## Your goal
Return the records exactly as they are.

----- Data provided -----

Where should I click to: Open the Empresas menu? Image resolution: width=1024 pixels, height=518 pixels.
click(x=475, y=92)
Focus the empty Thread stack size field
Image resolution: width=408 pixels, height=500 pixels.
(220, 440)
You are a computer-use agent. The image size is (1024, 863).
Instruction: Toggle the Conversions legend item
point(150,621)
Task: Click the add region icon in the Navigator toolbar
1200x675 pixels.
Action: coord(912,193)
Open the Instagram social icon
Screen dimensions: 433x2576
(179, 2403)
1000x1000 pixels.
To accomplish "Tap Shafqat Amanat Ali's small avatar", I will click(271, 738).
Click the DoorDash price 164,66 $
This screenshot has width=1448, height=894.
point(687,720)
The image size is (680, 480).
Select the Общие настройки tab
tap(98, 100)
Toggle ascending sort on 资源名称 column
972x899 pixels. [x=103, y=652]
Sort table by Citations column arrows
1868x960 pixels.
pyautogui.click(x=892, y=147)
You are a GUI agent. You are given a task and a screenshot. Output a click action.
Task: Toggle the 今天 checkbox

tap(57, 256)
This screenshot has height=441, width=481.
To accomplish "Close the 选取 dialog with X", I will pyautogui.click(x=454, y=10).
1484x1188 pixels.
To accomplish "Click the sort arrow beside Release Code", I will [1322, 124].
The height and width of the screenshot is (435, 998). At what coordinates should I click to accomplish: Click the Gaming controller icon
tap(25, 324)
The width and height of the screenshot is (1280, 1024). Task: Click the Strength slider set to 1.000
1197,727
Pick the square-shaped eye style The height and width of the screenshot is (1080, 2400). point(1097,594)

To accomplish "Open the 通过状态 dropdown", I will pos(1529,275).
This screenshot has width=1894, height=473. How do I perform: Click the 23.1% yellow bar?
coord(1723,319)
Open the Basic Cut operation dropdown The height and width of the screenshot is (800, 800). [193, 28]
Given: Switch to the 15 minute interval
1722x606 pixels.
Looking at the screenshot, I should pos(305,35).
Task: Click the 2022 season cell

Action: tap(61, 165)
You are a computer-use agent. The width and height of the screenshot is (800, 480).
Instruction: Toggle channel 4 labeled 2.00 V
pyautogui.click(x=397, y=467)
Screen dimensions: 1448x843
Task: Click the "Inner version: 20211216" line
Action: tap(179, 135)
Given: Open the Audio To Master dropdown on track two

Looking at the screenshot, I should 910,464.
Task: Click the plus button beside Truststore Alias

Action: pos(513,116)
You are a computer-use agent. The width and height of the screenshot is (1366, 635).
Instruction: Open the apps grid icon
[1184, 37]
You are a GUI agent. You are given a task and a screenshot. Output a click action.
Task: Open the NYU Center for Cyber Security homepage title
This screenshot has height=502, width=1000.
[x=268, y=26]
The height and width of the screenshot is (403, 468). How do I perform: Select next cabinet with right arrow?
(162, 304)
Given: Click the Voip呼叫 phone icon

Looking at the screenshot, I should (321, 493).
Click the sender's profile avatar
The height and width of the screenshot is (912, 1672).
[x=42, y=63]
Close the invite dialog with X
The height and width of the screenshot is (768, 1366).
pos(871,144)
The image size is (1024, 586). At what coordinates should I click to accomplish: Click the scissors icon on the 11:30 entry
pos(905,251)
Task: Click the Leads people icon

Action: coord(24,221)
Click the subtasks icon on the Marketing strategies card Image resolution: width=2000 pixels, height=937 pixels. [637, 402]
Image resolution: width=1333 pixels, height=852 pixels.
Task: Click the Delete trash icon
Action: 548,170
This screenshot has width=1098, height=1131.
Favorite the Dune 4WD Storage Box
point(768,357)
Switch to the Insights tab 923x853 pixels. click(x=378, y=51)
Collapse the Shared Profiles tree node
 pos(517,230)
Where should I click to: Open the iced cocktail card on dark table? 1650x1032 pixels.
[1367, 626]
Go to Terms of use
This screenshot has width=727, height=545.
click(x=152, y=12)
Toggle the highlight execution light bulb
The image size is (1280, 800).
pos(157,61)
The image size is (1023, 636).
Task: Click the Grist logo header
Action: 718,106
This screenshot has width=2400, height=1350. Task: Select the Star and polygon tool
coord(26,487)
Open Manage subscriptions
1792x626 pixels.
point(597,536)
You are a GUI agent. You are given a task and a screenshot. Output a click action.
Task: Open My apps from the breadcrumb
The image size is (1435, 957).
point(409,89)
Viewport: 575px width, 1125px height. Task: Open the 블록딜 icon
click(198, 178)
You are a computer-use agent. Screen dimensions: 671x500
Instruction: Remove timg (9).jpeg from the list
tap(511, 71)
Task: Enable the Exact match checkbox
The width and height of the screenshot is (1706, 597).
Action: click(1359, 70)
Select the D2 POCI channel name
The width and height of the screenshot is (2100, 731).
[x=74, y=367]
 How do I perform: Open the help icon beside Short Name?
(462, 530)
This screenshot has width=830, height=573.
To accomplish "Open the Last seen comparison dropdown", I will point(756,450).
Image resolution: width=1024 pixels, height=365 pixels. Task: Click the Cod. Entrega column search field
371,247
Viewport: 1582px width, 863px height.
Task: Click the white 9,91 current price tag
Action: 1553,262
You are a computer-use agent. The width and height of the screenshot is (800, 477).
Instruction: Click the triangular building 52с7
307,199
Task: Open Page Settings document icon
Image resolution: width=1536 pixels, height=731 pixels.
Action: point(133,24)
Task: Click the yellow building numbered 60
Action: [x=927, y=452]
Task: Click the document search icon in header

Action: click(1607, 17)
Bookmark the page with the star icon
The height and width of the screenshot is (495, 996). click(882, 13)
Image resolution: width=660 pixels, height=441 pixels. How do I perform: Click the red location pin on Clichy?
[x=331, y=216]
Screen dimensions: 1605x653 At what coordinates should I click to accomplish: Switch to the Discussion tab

-----

## Task answer
Where should I click to: Open the Empresas menu? Image resolution: width=1024 pixels, height=518 pixels.
click(x=475, y=92)
Focus the empty Thread stack size field
Image resolution: width=408 pixels, height=500 pixels.
(220, 440)
You are a computer-use agent. The image size is (1024, 863).
Instruction: Toggle the Conversions legend item
point(150,621)
Task: Click the add region icon in the Navigator toolbar
1200x675 pixels.
Action: coord(912,193)
Open the Instagram social icon
Screen dimensions: 433x2576
(179, 2403)
1000x1000 pixels.
To accomplish "Tap Shafqat Amanat Ali's small avatar", I will click(271, 738).
Click the DoorDash price 164,66 $
This screenshot has width=1448, height=894.
point(687,720)
The image size is (680, 480).
Select the Общие настройки tab
tap(98, 100)
Toggle ascending sort on 资源名称 column
972x899 pixels. [x=103, y=652]
Sort table by Citations column arrows
1868x960 pixels.
pyautogui.click(x=892, y=147)
You are a GUI agent. You are given a task and a screenshot. Output a click action.
Task: Toggle the 今天 checkbox

tap(57, 256)
This screenshot has height=441, width=481.
To accomplish "Close the 选取 dialog with X", I will pyautogui.click(x=454, y=10).
1484x1188 pixels.
To accomplish "Click the sort arrow beside Release Code", I will [1322, 124].
The height and width of the screenshot is (435, 998). At what coordinates should I click to accomplish: Click the Gaming controller icon
tap(25, 324)
The width and height of the screenshot is (1280, 1024). Task: Click the Strength slider set to 1.000
1197,727
Pick the square-shaped eye style The height and width of the screenshot is (1080, 2400). point(1097,594)

To accomplish "Open the 通过状态 dropdown", I will pos(1529,275).
This screenshot has width=1894, height=473. How do I perform: Click the 23.1% yellow bar?
coord(1723,319)
Open the Basic Cut operation dropdown The height and width of the screenshot is (800, 800). [193, 28]
Given: Switch to the 15 minute interval
1722x606 pixels.
Looking at the screenshot, I should pos(305,35).
Task: Click the 2022 season cell

Action: tap(61, 165)
You are a computer-use agent. The width and height of the screenshot is (800, 480).
Instruction: Toggle channel 4 labeled 2.00 V
pyautogui.click(x=397, y=467)
Screen dimensions: 1448x843
Task: Click the "Inner version: 20211216" line
Action: tap(179, 135)
Given: Open the Audio To Master dropdown on track two

Looking at the screenshot, I should 910,464.
Task: Click the plus button beside Truststore Alias

Action: pos(513,116)
You are a computer-use agent. The width and height of the screenshot is (1366, 635).
Instruction: Open the apps grid icon
[1184, 37]
You are a GUI agent. You are given a task and a screenshot. Output a click action.
Task: Open the NYU Center for Cyber Security homepage title
This screenshot has height=502, width=1000.
[x=268, y=26]
The height and width of the screenshot is (403, 468). How do I perform: Select next cabinet with right arrow?
(162, 304)
Given: Click the Voip呼叫 phone icon

Looking at the screenshot, I should (321, 493).
Click the sender's profile avatar
The height and width of the screenshot is (912, 1672).
[x=42, y=63]
Close the invite dialog with X
The height and width of the screenshot is (768, 1366).
pos(871,144)
The image size is (1024, 586). At what coordinates should I click to accomplish: Click the scissors icon on the 11:30 entry
pos(905,251)
Task: Click the Leads people icon

Action: coord(24,221)
Click the subtasks icon on the Marketing strategies card Image resolution: width=2000 pixels, height=937 pixels. [637, 402]
Image resolution: width=1333 pixels, height=852 pixels.
Task: Click the Delete trash icon
Action: 548,170
This screenshot has width=1098, height=1131.
Favorite the Dune 4WD Storage Box
point(768,357)
Switch to the Insights tab 923x853 pixels. click(x=378, y=51)
Collapse the Shared Profiles tree node
 pos(517,230)
Where should I click to: Open the iced cocktail card on dark table? 1650x1032 pixels.
[1367, 626]
Go to Terms of use
This screenshot has width=727, height=545.
click(x=152, y=12)
Toggle the highlight execution light bulb
The image size is (1280, 800).
pos(157,61)
The image size is (1023, 636).
Task: Click the Grist logo header
Action: 718,106
This screenshot has width=2400, height=1350. Task: Select the Star and polygon tool
coord(26,487)
Open Manage subscriptions
1792x626 pixels.
point(597,536)
You are a GUI agent. You are given a task and a screenshot. Output a click action.
Task: Open My apps from the breadcrumb
The image size is (1435, 957).
point(409,89)
Viewport: 575px width, 1125px height. Task: Open the 블록딜 icon
click(198, 178)
You are a computer-use agent. Screen dimensions: 671x500
Instruction: Remove timg (9).jpeg from the list
tap(511, 71)
Task: Enable the Exact match checkbox
The width and height of the screenshot is (1706, 597).
Action: click(1359, 70)
Select the D2 POCI channel name
The width and height of the screenshot is (2100, 731).
[x=74, y=367]
 How do I perform: Open the help icon beside Short Name?
(462, 530)
This screenshot has width=830, height=573.
To accomplish "Open the Last seen comparison dropdown", I will point(756,450).
Image resolution: width=1024 pixels, height=365 pixels. Task: Click the Cod. Entrega column search field
371,247
Viewport: 1582px width, 863px height.
Task: Click the white 9,91 current price tag
Action: 1553,262
You are a computer-use agent. The width and height of the screenshot is (800, 477).
Instruction: Click the triangular building 52с7
307,199
Task: Open Page Settings document icon
Image resolution: width=1536 pixels, height=731 pixels.
Action: point(133,24)
Task: Click the yellow building numbered 60
Action: [x=927, y=452]
Task: Click the document search icon in header

Action: click(1607, 17)
Bookmark the page with the star icon
The height and width of the screenshot is (495, 996). click(882, 13)
Image resolution: width=660 pixels, height=441 pixels. How do I perform: Click the red location pin on Clichy?
[x=331, y=216]
Screen dimensions: 1605x653 At what coordinates should I click to accomplish: Switch to the Discussion tab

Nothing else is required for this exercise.